▶ [Exercise objective]: Go through the records below and copy out every line holding "computer".
━━━━━━━━━━━━━━━━
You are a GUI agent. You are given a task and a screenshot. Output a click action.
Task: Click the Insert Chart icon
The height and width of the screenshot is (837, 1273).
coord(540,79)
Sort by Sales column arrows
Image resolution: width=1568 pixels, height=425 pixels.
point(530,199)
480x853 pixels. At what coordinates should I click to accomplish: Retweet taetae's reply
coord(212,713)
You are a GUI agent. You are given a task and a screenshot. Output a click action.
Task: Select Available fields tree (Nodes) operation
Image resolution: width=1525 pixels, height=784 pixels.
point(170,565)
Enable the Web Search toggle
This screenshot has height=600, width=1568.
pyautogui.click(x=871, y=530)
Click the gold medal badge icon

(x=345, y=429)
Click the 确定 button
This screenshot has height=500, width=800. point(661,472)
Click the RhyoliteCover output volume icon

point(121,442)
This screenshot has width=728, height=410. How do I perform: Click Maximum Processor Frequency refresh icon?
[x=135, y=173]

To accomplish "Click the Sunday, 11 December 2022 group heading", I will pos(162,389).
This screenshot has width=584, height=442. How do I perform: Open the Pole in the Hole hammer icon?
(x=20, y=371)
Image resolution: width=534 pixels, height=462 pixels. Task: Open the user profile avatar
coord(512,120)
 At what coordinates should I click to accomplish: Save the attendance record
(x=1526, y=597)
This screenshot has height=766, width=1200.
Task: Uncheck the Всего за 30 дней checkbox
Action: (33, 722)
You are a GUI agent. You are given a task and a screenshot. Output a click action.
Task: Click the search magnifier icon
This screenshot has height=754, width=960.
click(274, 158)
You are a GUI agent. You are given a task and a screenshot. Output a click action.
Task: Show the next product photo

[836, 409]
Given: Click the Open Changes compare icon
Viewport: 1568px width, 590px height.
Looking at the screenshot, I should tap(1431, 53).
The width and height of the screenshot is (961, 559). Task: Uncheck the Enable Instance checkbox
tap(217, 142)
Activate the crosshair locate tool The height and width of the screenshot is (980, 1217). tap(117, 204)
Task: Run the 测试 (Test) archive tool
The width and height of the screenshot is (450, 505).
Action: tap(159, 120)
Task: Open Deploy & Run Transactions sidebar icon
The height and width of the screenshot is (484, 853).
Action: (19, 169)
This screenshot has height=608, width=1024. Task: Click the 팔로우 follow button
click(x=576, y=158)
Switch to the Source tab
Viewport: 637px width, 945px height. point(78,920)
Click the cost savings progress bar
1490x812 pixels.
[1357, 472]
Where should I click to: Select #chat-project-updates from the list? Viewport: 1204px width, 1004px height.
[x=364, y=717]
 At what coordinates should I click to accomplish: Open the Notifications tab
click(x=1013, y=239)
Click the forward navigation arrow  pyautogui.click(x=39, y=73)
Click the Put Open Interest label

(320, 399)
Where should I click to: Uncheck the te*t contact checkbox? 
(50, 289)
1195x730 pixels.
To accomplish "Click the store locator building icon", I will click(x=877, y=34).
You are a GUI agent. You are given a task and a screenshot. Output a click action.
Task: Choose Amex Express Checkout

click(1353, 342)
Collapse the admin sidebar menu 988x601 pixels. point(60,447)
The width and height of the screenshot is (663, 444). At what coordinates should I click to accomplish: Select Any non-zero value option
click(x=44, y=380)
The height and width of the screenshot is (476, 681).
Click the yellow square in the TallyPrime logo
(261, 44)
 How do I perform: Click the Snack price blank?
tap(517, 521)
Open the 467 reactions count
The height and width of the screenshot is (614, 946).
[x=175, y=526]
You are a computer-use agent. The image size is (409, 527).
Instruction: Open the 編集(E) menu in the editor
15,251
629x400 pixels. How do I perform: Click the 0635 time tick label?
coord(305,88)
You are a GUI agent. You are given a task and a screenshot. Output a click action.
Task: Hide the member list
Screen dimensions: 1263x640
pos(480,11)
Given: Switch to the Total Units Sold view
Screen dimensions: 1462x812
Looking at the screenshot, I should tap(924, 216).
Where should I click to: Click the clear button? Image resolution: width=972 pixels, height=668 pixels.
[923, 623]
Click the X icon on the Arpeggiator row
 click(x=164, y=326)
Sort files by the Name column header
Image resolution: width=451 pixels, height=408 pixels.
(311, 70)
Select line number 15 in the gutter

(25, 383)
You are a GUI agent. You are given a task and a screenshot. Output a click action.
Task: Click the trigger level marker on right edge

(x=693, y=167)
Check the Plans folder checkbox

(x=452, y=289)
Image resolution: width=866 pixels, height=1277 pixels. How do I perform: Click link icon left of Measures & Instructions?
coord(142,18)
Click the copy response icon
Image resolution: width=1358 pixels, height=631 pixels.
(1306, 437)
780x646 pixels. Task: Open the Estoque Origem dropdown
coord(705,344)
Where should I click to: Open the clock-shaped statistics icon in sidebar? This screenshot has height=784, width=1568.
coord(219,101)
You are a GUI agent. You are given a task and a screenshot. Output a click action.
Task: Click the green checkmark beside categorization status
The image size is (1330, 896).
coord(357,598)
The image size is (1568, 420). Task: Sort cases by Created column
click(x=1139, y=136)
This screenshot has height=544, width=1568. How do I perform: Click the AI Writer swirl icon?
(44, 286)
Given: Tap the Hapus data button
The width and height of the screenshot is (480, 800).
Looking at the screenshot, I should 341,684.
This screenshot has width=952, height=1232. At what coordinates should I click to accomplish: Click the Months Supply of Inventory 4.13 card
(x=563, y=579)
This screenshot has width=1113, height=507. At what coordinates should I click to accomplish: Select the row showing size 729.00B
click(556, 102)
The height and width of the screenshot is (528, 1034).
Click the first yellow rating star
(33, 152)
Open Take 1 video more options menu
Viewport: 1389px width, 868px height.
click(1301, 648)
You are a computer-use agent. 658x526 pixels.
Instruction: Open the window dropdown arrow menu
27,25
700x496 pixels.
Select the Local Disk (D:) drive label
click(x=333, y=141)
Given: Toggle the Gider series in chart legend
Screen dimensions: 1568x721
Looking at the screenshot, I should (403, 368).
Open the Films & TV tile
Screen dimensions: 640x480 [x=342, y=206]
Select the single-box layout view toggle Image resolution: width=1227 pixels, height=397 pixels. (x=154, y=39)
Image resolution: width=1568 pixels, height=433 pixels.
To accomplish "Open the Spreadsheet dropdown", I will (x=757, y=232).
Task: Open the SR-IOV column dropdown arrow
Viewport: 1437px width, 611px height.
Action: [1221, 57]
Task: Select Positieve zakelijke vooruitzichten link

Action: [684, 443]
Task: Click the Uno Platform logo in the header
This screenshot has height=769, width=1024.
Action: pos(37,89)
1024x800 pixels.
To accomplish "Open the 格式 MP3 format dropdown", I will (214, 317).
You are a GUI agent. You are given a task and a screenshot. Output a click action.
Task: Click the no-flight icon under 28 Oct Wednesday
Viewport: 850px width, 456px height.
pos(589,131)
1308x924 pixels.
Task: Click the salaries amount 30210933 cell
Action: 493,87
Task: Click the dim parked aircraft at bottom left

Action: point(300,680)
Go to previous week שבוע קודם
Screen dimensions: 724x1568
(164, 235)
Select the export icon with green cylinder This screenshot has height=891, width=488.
━━━━━━━━━━━━━━━━
▶ [The completed task]:
You are a computer-use agent. The image size is (409, 527).
You are a computer-use agent. 658x526 pixels.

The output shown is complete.